[Items listed in a dataset]
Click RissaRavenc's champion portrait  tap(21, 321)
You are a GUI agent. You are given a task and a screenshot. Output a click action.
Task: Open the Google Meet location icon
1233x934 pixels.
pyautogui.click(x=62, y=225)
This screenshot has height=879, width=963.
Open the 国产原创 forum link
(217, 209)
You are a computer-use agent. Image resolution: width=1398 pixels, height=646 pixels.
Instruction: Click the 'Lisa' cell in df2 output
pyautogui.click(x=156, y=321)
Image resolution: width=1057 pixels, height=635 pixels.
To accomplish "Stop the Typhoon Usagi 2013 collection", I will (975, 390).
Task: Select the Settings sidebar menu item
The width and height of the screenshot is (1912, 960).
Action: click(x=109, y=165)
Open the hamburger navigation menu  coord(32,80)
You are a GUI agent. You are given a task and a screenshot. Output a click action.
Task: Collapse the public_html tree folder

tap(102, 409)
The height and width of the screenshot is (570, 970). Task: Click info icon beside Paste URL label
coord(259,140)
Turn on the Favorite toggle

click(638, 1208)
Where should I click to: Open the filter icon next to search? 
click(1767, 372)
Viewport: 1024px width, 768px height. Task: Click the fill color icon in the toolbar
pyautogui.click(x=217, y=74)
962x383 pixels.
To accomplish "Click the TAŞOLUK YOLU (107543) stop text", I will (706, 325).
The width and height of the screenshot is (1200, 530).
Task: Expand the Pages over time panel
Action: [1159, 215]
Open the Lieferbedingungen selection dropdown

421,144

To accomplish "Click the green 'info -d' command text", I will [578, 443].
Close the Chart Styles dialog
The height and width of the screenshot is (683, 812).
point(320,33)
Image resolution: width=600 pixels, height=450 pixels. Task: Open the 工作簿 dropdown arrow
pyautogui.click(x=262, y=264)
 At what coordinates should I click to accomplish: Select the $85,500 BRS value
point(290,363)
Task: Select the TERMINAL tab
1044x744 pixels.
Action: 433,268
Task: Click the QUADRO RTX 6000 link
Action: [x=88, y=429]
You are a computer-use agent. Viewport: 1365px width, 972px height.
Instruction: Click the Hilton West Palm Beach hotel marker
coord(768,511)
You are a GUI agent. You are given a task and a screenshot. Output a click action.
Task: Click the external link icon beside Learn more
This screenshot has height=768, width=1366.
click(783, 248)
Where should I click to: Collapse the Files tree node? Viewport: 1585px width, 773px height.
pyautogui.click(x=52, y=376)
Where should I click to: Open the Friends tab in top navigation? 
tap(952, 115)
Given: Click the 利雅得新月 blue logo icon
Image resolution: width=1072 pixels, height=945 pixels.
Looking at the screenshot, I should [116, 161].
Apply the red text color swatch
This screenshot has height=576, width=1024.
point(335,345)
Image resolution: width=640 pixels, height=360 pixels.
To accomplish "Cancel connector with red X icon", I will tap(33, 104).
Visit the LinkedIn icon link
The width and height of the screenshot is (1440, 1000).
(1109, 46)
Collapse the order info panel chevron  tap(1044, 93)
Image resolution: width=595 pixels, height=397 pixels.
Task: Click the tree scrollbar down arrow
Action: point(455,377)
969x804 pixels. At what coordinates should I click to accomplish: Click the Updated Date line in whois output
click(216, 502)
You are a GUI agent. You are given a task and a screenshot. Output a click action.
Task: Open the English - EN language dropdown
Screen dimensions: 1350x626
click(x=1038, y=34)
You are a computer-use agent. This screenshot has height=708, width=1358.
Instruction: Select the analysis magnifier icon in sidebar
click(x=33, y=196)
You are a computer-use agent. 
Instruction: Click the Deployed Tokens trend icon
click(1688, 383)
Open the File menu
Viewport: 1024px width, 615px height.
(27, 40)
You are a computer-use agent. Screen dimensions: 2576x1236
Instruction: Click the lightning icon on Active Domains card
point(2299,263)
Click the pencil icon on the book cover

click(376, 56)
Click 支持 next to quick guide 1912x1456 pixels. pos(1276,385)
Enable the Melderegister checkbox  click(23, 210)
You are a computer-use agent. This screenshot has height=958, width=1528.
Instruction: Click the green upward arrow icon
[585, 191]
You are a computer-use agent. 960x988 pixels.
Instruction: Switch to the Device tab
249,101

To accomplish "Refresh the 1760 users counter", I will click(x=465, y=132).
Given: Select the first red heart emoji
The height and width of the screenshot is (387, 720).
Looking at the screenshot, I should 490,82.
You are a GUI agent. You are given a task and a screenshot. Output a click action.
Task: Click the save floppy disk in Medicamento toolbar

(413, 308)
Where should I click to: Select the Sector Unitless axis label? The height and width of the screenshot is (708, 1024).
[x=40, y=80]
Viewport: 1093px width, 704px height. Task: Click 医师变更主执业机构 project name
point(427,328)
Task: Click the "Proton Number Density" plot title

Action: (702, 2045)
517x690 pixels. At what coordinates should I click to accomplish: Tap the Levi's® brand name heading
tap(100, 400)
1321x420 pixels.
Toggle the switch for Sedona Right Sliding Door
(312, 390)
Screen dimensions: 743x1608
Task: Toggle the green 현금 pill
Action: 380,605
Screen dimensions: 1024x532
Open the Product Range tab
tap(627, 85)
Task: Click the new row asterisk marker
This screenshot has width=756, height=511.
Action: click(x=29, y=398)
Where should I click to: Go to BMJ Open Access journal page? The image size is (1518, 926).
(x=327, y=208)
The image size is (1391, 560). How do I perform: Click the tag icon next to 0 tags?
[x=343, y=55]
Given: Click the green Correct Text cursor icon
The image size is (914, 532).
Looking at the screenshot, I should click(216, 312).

> **GIVEN REQUEST**:
Reproduce the rows above without any changes, starting at the row that contains "You are a computer-use agent. Screen" and ending after the row that contains "Looking at the screenshot, I should 490,82.".

> **FULL RESPONSE**:
You are a computer-use agent. Screen dimensions: 2576x1236
Instruction: Click the lightning icon on Active Domains card
point(2299,263)
Click the pencil icon on the book cover

click(376, 56)
Click 支持 next to quick guide 1912x1456 pixels. pos(1276,385)
Enable the Melderegister checkbox  click(23, 210)
You are a computer-use agent. This screenshot has height=958, width=1528.
Instruction: Click the green upward arrow icon
[585, 191]
You are a computer-use agent. 960x988 pixels.
Instruction: Switch to the Device tab
249,101

To accomplish "Refresh the 1760 users counter", I will click(x=465, y=132).
Given: Select the first red heart emoji
The height and width of the screenshot is (387, 720).
Looking at the screenshot, I should 490,82.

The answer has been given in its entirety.